La primera condición es el establecimiento de los límites del Poder; el Gobierno o el Parlamento más legítimos que se puedan imaginar no tienen derecho a invadir campos ajenos a su jurisdicción. Por ejemplo, no podrían desmembrar una nación, como en la Edad Media un Rey podía dividir su Reino, patrimonialmente, entre sus hijos. Tampoco podrían sanear su economía vendiendo los grandes Museos, porque estos pertenecen a la totalidad de los habitantes, y no sólo los vivientes, sino los pretéritos y los que nacerán en el futuro. Por supuesto, el Poder legítimo no puede intervenir en la vida «personal», regular las opiniones, estimaciones, creencias, preferencias intelectuales, literarias, artísticas, la paternidad, no digamos la vida misma, mediante el aborto o la eutanasia.

Pero no se trata solamente de esto, de lo que depende la misma existencia de la democracia, sino que hay que asegurar su funcionamiento, lo que requiere una serie de condiciones sobre las que existe muy poca claridad. Por eso es indispensable «pensar» la democracia, plantearse las diversas cuestiones a que tiene que aplicarse.
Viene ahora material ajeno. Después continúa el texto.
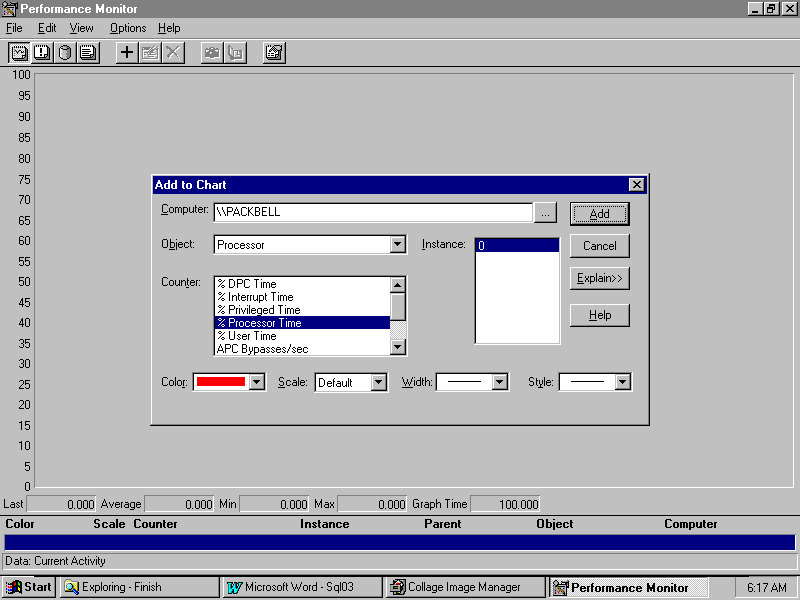Viewport: 800px width, 600px height.
Task: Open Log view from toolbar
Action: click(65, 52)
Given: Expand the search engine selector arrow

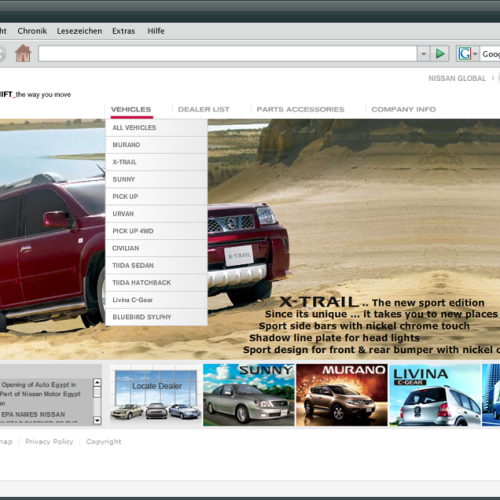Looking at the screenshot, I should (475, 54).
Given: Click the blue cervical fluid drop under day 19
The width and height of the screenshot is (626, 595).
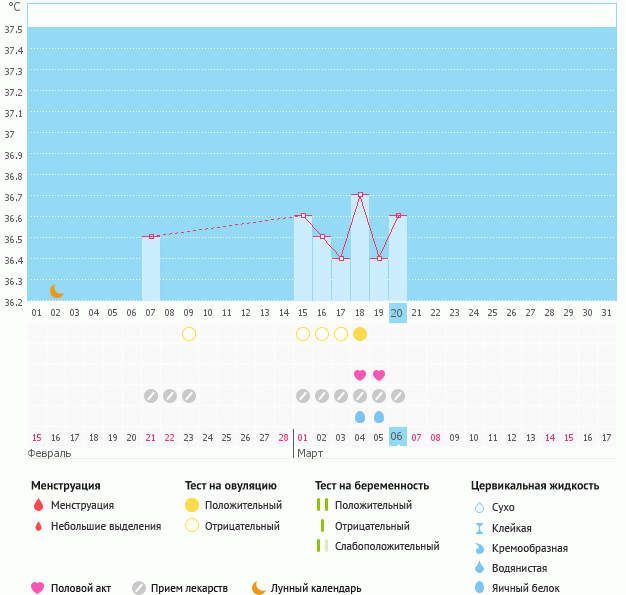Looking at the screenshot, I should click(379, 416).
Si no se hace esto, se toma el nombre democracia en vano o en falso, que es lo que sucede en gran parte del mundo.

Se tiene la voluntad de extender la democracia al planeta entero, pero no basta con decirlo o usar ese nombre. Hasta hace poco tiempo, han pululado las «Repúblicas democráticas populares» que no eran ninguna de esas cosas, sino férreas dictaduras de partido único, instrumentos de opresión; y todavía existen, con o sin disfraces.

Hay un grupo de países, especialmente los occidentales y los que participan en otras regiones de sus principios, en los que existe la democracia, y eso les otorga una evidente superioridad y un horizonte abierto y prometedor. Pero no hay que contentarse con esto. Hay que ver si esas democracias, efectivas y preciosas, dignas de defenderse y conservarse, son plenamente adecuadas. En muchas de ellas existen diversos grados de «contaminación» que las desvirtúan y ponen en peligro.
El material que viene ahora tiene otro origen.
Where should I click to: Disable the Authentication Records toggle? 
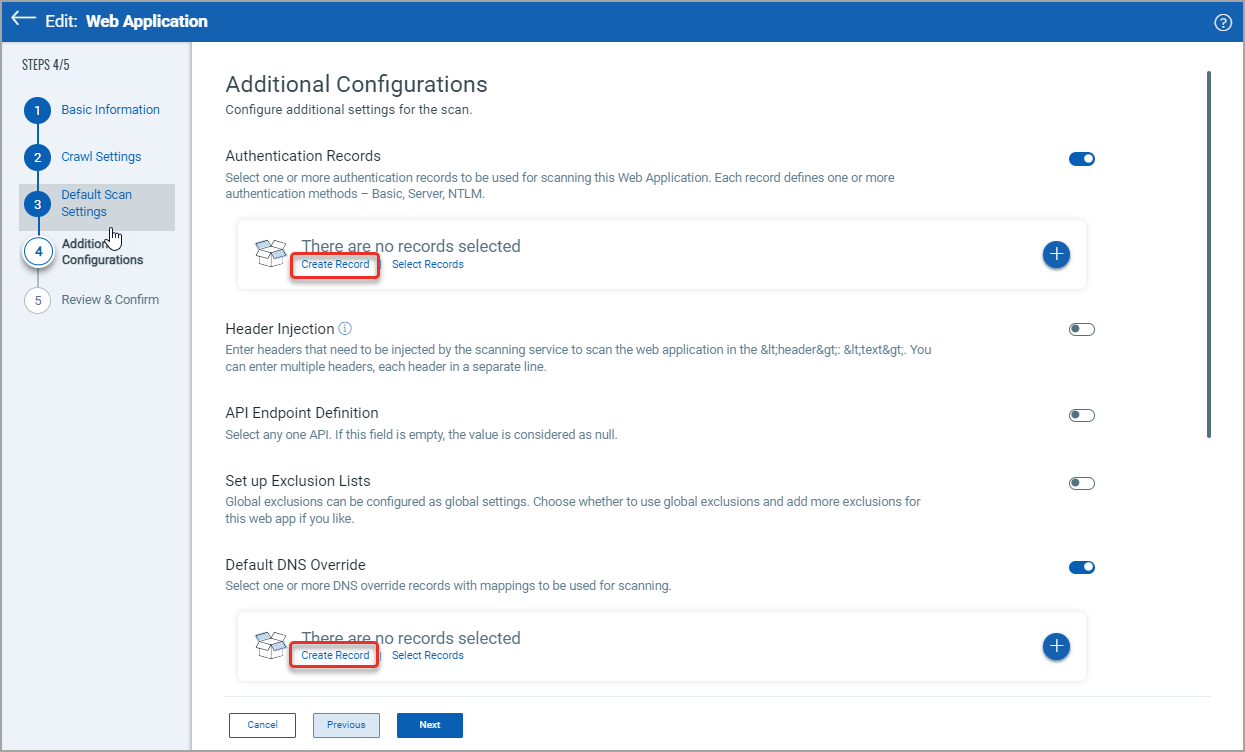1081,158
Hay un hecho histórico de tal alcance, que su examen resulta sobrecogedor. En muchos lugares, en largas épocas, se han aceptado y han parecido bien muchas actitudes y disposiciones que nos parecen simplemente monstruosas. He recordado muchas veces la esclavitud, la tortura judicial, la persecución de los disidentes religiosos, los procesos de brujería. Todo eso era aceptado, legislado, incluido en leyes y códigos, puesto en práctica por las autoridades políticas o eclesiásticas, por jueces y médicos.

Nuestra época no está libre de situaciones semejantes, que son aprobadas, defendidas, impuestas por grupos que pueden ser amplios y poderosos. Confío en que dentro de algún tiempo se vean como vergonzosas caídas en lo inaceptable.
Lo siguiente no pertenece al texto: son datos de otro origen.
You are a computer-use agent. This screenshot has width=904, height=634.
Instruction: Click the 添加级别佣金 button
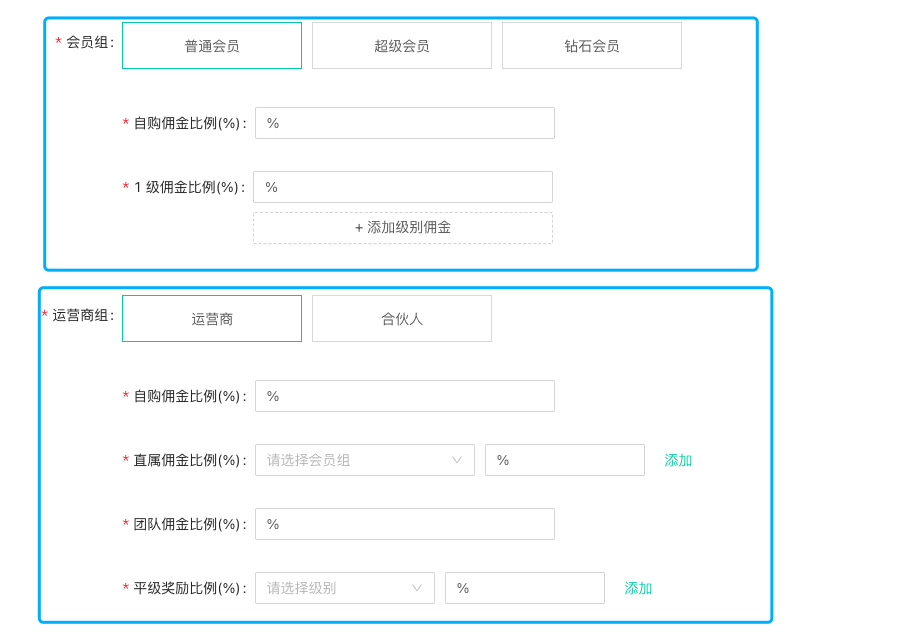pyautogui.click(x=403, y=228)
Conviene darse cuenta de que en una vastísima porción del mundo no existe la democracia; esto es grave, pero más lo es no verlo. Uno de los riesgos que se corren es contentarse con los títulos o las declaraciones. Ha existido la tentación, sobre todo desde la «descolonización», de considerar «democracias» a los países resultantes. En la mayoría de los casos, han significado la destrucción de las posibilidades de convivencia y de toda libertad. Los que habían dejado de matarse entre sí y habían logrado una administración, medios de comunicación, escuelas, hospitales, ciertamente deficientes, se han convertido en escenarios de lucha o exterminio, de violencia y miseria, y por supuesto de extrema ilegitimidad.

Los países que gozan de una democracia efectiva tienen el deber de velar por ella, de mantenerla fiel a sus funciones propias, sin extravasarse ni degenerar en opresión. Y, frente al resto del mundo, deben comprender que no se trata de proclamar nominalmente la democracia, sino de establecer, si es posible, las condiciones para su existencia.

Y esto requiere claridad. Nuestra época tiene superabundancia de recursos de todo tipo, pero lo único que escatima es el pensamiento. Sobre las cuestiones decisivas brilla por su ausencia. Creo que esto es la causa principal de que se viva muy por debajo de las posibilidades. Esta convicción me ha llevado a pedir a un puñado de españoles, con vocación de veracidad, pensar ante otro grupo más amplio sobre asuntos en que nos va la dignidad de la vida y acaso la vida misma.